Overall, the studies identified for inclusion in the data analysis had comparable parameters concerning the reporting of the FMA-UE score, typically reported by an average and standard deviation over the control group. However, the timeline of the assessments obtained from participants and the nature of the intervention on the control group varied across studies. Some studies did not report the standard deviation (SD) for the control group outcomes directly. In such cases, we estimated the SD by either dividing the interquartile range (IQR) by 1.35 (19) or applying the range rule, which converts the sample range into an SD estimate (7).

Figure 1 illustrates the timeline of rehabilitation and assessment in a typical scenario in which the intervention occurs at least 3 months after a stroke. In all included studies, FMA-UE was assessed prior to (i.e., pre) and immediately after (i.e., post) general exercise rehabilitation therapy. Therefore, the serial change ΔFM in terms of FM score was computed as the difference between $F M_{p r e}$ and $F M_{p o s t}$ . Some studies included additional follow-up assessments that were also recorded in terms of FMA-UE scores. However, to ensure consistency in the current analysis, we did not include those additional FMA-UE scores as part of our data analysis.

Figure 1

Timeline illustrating a period surrounding a stroke event. The timeline features pre-stroke and post-stroke phases with arrows indicating a duration of more than three months. A gray box labeled \

Figure 1. Timeline of evaluation. The control group of the studies included in this study underwent general physical activity. Upper extremity motor status was assessed before the start of the study (i.e., pre) and immediately after (i.e., post).

2.2 Fugl-Meyer assessment of upper extremity (FMA-UE)

Individuals with chronic stroke comprise a heterogeneous population with a wide range of upper extremity motor impairments. To facilitate planning treatment and evaluation of progress in a clinical, research, or community setting, stroke survivors require thorough assessment. While both research and clinical guidelines lack consensus on a primary outcome measure, the FMA-UE (or simply FM) scale of motor impairment is the most used assessment for measuring post-stroke impairment within the research context.

Task A:
The stroke rehabilitation passage names the settings in which stroke survivors require thorough assessment. List all of them.
Task B:
In the stroke rehabilitation passage, what number was the interquartile range divided by to estimate a missing standard deviation?
Task C:
Continue the stroke rehabilitation passage on the Fugl-Meyer assessment, starting after its final sentence.

Dataset content:
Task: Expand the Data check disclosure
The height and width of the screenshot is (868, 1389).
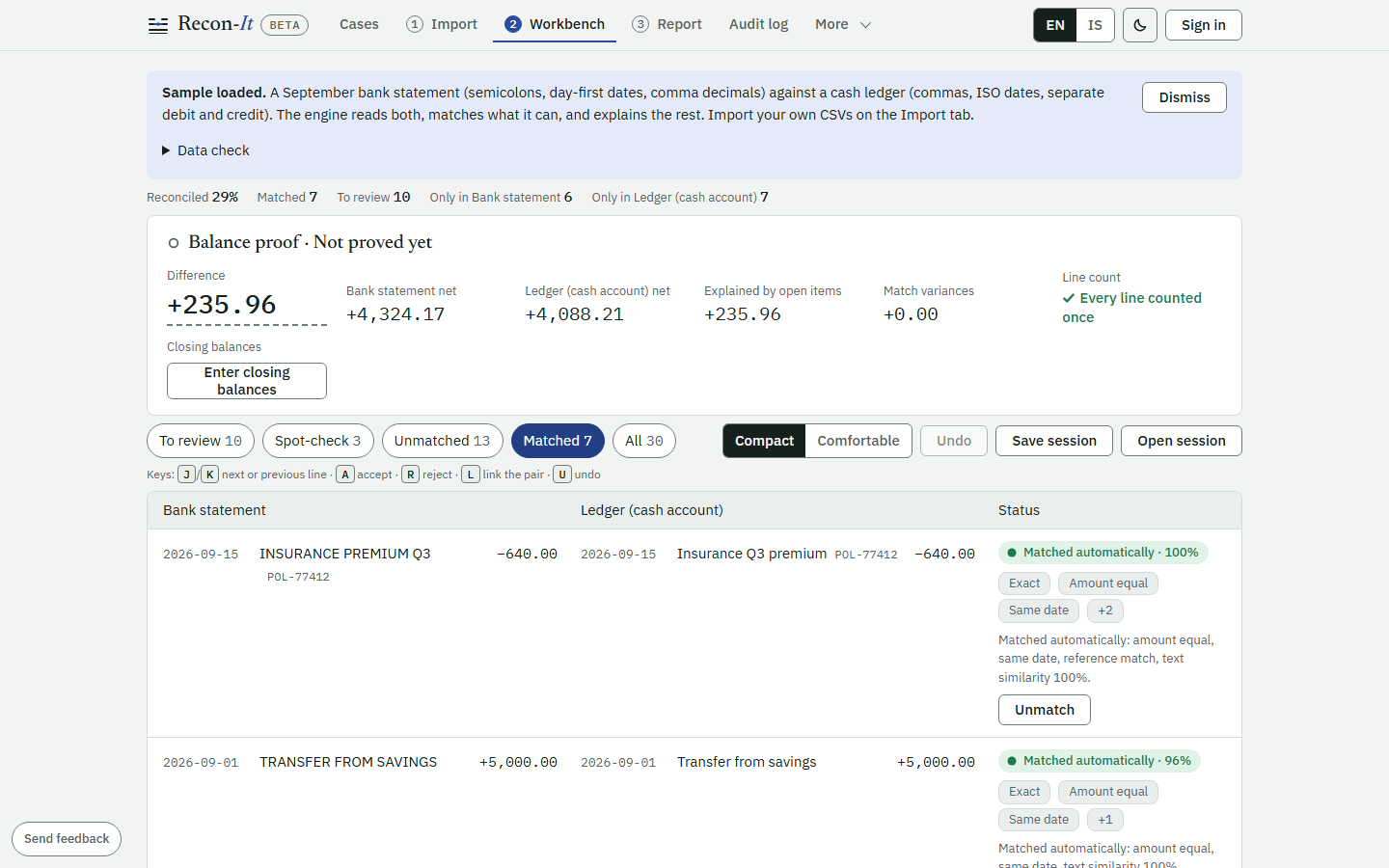Action: coord(205,150)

Task output A:
clinical, research, community

Task output B:
1.35

Task output C:
The FMA-UE scale has been used as an inclusion criterion, as the basis for stratifying study subjects based on motor deficit severity, and as an outcome measure for clinical trials. Recent studies (8–12) have compared assessment tools, including the FMA-UE scale, to determine the optimal method to evaluate post-stroke impairment and demonstrated its reliability, validity, and sensitivity to treatment-related change.

The FMA-UE has four subsections: (1) shoulder-arm, (2) wrist, (3) hand, and (4) coordination and speed. They are designed to measure impairment from proximal to distal and from synergistic to fractionated voluntary movements. The four subsections are performed in an ascending numerical order that approximates the sequence of recovery post-stroke. Each of the 33 items that constitute the FM is scored on an ordinal scale: 0 (absent), 1 (partial impairment), or 2 (no impairment), which in sum results in a range of possible scores from 0 to 66.

2.3 Longitudinal aggregate data analysis

The data extracted from the results reported in each study allow the effect size and its variance to be computed for each control group. The effect size corresponds to a standardized mean difference (SMD) that quantifies differences between a baseline and a follow-up FMA-UE assessment in standard deviation units. The value for SMD is calculated so that positive values indicate that the group of subjects that received standard rehabilitation care in each study demonstrated improvement over time in terms of FMA-UE score. The SMD is also known as Cohen's d. The general formula used to compute SMD and its variance follows:

S M D = \frac{\bar{F M_{t 1}} - \bar{F M_{t 2}}}{S D_{p o o l e d}}

S D_{p o o l e d} = \sqrt{\frac{s_{1}^{2} + s_{2}^{2}}{2}}

v a r (S M D) = \frac{n_{t 1} + n_{t 2}}{n_{t 1} \times n_{t 2}} + \frac{S M D^{2}}{2 (n_{t 1} + n_{t 2})}

S E (S M D) = \sqrt{\frac{v a r (S M D)}{n_{t 1} + n_{t 2}}}

Where $\bar{F M_{t 1}}$ and $\bar{F M_{t 2}}$ are the average FMA-UE assessment for the control group at baseline and follow-up, respectively. $S D_{p o o l e d}$ is the standard deviation of the serial difference. Here, var(SMD) and SE(SMD) denote the variance and standard error of SMD, respectively. For some studies, it was necessary to derive the standard deviation from the 95% confidence interval or the interquartile range employing appropriate conversion. The data analysis consisted of computing the individual effect size of each of the 20 studies (Table 1).

Table 1

Table 1. Summary statistics of the studies computed in our data analysis, including sample size, average Fugl-Meyer assessment of upper extremity (FM) at baseline and post-standard rehabilitation care, serial change in FM between baseline and post, and effect size in terms of standardized mean difference and standard error.

Table 2

Table 2. Summary of studies included in this data analysis regarding study name, sample size, duration between assessments, number of rehabilitation hours, and type of rehabilitation provided.

2.4 Evaluation of publication bias

We compute a funnel plot (34) to detect publication bias and highlight potential studies where effect sizes are asymmetrically distributed around the weighted average effect size for those studies that have low precision. Precision, in this context, refers to the accuracy of a study's findings. Quantitatively, this is captured by the standard error computed for individual effect sizes. Thus, a study with relatively low precision has a larger standard error than a study with relatively high precision. Egger's test is used to measure the asymmetry quantitively.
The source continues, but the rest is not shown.